#### [Problem description]
Your task is to repeat exactly the lines below between the line holding "Instruction: Enable the" and the line holding "Given: Open the printer settings icon", inclusive, and only those.

#### [Records for processing]
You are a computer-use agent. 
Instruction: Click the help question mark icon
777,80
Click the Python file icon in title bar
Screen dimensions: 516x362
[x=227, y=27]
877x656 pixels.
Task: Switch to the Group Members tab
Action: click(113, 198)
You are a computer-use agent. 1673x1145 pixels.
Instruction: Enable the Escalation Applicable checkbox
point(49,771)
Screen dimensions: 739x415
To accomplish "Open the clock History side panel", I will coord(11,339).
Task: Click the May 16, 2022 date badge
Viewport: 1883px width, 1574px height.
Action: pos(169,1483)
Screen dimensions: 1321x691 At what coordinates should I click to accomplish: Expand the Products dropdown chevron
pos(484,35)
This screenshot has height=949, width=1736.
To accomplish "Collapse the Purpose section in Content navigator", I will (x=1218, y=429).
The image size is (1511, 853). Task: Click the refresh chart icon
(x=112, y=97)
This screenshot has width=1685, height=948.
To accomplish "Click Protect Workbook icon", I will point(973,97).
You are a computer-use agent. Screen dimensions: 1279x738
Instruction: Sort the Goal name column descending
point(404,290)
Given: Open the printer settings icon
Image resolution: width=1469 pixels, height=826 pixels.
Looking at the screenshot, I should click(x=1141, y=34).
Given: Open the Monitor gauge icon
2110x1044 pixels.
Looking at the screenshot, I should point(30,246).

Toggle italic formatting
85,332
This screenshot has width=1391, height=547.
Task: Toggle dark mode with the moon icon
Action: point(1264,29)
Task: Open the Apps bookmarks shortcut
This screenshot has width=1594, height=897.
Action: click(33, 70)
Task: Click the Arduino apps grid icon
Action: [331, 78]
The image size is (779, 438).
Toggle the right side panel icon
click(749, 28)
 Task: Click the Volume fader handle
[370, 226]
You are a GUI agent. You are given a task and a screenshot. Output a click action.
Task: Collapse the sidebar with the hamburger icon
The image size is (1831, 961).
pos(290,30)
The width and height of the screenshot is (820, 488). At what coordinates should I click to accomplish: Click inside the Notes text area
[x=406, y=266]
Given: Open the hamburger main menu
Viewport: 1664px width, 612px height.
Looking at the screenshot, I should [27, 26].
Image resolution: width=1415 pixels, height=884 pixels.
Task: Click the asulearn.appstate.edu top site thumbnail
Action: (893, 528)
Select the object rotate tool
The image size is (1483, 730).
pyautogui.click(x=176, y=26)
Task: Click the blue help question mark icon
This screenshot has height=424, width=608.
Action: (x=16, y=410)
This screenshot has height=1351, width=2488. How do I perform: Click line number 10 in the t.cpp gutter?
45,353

#### [Task answer]
Instruction: Enable the Escalation Applicable checkbox
point(49,771)
Screen dimensions: 739x415
To accomplish "Open the clock History side panel", I will coord(11,339).
Task: Click the May 16, 2022 date badge
Viewport: 1883px width, 1574px height.
Action: pos(169,1483)
Screen dimensions: 1321x691 At what coordinates should I click to accomplish: Expand the Products dropdown chevron
pos(484,35)
This screenshot has height=949, width=1736.
To accomplish "Collapse the Purpose section in Content navigator", I will (x=1218, y=429).
The image size is (1511, 853). Task: Click the refresh chart icon
(x=112, y=97)
This screenshot has width=1685, height=948.
To accomplish "Click Protect Workbook icon", I will point(973,97).
You are a computer-use agent. Screen dimensions: 1279x738
Instruction: Sort the Goal name column descending
point(404,290)
Given: Open the printer settings icon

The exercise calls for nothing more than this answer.